Victorian Expectations on Women & Morality


In my last post, I discussed one of the issues that is integral to studying and understanding Victorian society—the Woman Question. Queen Victoria herself embodied the delicate balance of a woman’s role in society as she fulfilled the duties of not only the angel in the house as a wife and mother to nine children, but also the political duties of being Queen of the fastest growing empire at the time.
Sarah Stickney Ellis, 1799-1872

Sarah Stickney Ellis, who we might call the poster-child for the position that women were the angel in the house, was a prolific writer on the issue. She has been credited with implementing the “doctrine of separate spheres” – or the concept that women and men have specific spheres of influence, men in the public sphere and women in the private sphere and the two do not, nor should they according to Ellis, cross over.   Ironically, despite her own success as a writer, Ellis enforced the idea that women ought to repress their own ambitions and dreams to serve others—primarily the male members in their household. She articulates this idea in her book, The Women of England, Their Social Duties, and Domestic Habits (1839):
How much more generous, just, and noble, would it be to deal fairly by woman in these matters, and to tell her that to be individually, what she is praised for being in general, it is necessary for her to lay aside all her natural caprice, her love of self-indulgence, her vanity, her indolence—in short, her very self—and assuming a new nature, which nothing less than watchfulness and prayer can enable her constantly to maintain, to spend her mental and moral capabilities in devising means for promoting the happiness of others, while her own derives a remote and secondary existence from theirs.
While I will be the first to attest that there is a level of selflessness that comes with the territory of motherhood, that does not nor should it take value away from the woman as an individual and her intellectual faculties and personal aspirations, as Ellis suggests. Furthermore, Ellis suggests that women have a higher standard of morality because of their lack of exposure to the outside world that mars the morality of their husbands and sons; and as such their level of influence in the home holds the weight of being the moral compass for each member of the family. Let’s look at what Ellis says when she writes,
The women of England, possessing the grand privilege of being better instructed than those of any other country in the minutae of domestic comfort, have obtained a degree of importance in society far beyond what their unobtrusive virtues would appear to claim. The long-established customs of their country have placed in their hands the high and holy duty of cherishing and protecting the minor morals of life, from whence springs all that is elevated in purpose, and glorious action. The sphere of their direct personal influence is central, and consequently small; but its extreme operations are as widely extended as the range of human feeling…
A proper female's education on her domestic duties, from The Daughter's of England, 1842
Thus what Ellis portrays as the domestic sphere of women is not only the space for domestic comfort but also the space that directs the morality for the family. This expectation of women and their power and influence in the home is taken on by John Ruskin, who writes that, home is “the woman’s true place and power” and that in order to fulfill such a high calling,
John Ruskin, 1819-1900
She must be enduringly, incorruptibly good; instinctively, infallibly wise—wise, not for self-development, but for self-renunciation: wise, not that she may set herself above her husband, but that she may never fail from his side: wise, not with narrowness of insolent and loveless pride, but with the passionate gentleness of an infinitely variable…modesty of service…

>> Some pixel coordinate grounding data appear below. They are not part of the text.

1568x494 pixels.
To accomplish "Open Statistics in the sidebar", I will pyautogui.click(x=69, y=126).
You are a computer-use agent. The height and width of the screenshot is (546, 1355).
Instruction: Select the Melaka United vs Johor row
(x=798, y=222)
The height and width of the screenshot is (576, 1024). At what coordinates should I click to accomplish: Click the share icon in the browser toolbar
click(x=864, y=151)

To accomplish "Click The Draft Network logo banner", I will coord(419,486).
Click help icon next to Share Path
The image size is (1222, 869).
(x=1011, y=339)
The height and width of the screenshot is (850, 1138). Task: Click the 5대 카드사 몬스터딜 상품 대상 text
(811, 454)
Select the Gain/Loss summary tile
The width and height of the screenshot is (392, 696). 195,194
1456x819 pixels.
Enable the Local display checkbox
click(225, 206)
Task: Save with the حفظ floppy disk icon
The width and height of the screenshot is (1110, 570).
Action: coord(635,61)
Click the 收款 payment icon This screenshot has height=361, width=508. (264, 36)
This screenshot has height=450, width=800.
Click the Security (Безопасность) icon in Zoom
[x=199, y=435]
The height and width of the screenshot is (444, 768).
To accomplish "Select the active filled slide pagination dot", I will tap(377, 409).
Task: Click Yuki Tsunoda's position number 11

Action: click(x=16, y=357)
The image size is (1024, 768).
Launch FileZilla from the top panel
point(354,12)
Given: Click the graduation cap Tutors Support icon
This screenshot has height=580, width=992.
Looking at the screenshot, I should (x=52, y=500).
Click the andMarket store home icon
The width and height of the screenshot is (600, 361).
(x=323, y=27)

These high expectations of women in the home lead Ruskin to a dramatic conclusion:
There is not a war in the world, no, nor an injustice, but you women are answerable for it; not in that you have provoked, but in that you have not hindered. Men, by their nature, are prone to fight; they will fight for any cause, or for none. It is for you to choose their cause for them, and to forbid them when there is no cause. There is no suffering, no injustice, no misery in the earth, but the guilt of it lies lastly with you.

Though we can certainly (and rightly) argue that Ruskin’s drastic conclusion is an unfair burden to place on the shoulders of women, we have to look at the overall argument that begins with Ellis, and see Ruskin’s statement as the inevitable conclusion to that kind of thinking.


 Home is the proper place of power and influence for women. From Wives of England, 1839.
If women are inherently moral and good, and their place of power is solely in the home, then it is chiefly their responsibility to pass on their goodness and morality to their children while they are young and impressionable. And if women don’t achieve this – their one mission – then the result is a generation of growing boys who have not been instilled with a moral compass – the voice of their mother in their ears telling them the difference between right and wrong. And when that growing boy enacts an injustice on someone else, it is not his fault, because he was never taught that it was wrong. No, the fault must lie with the Mother who failed to instill a sense of justice in her son.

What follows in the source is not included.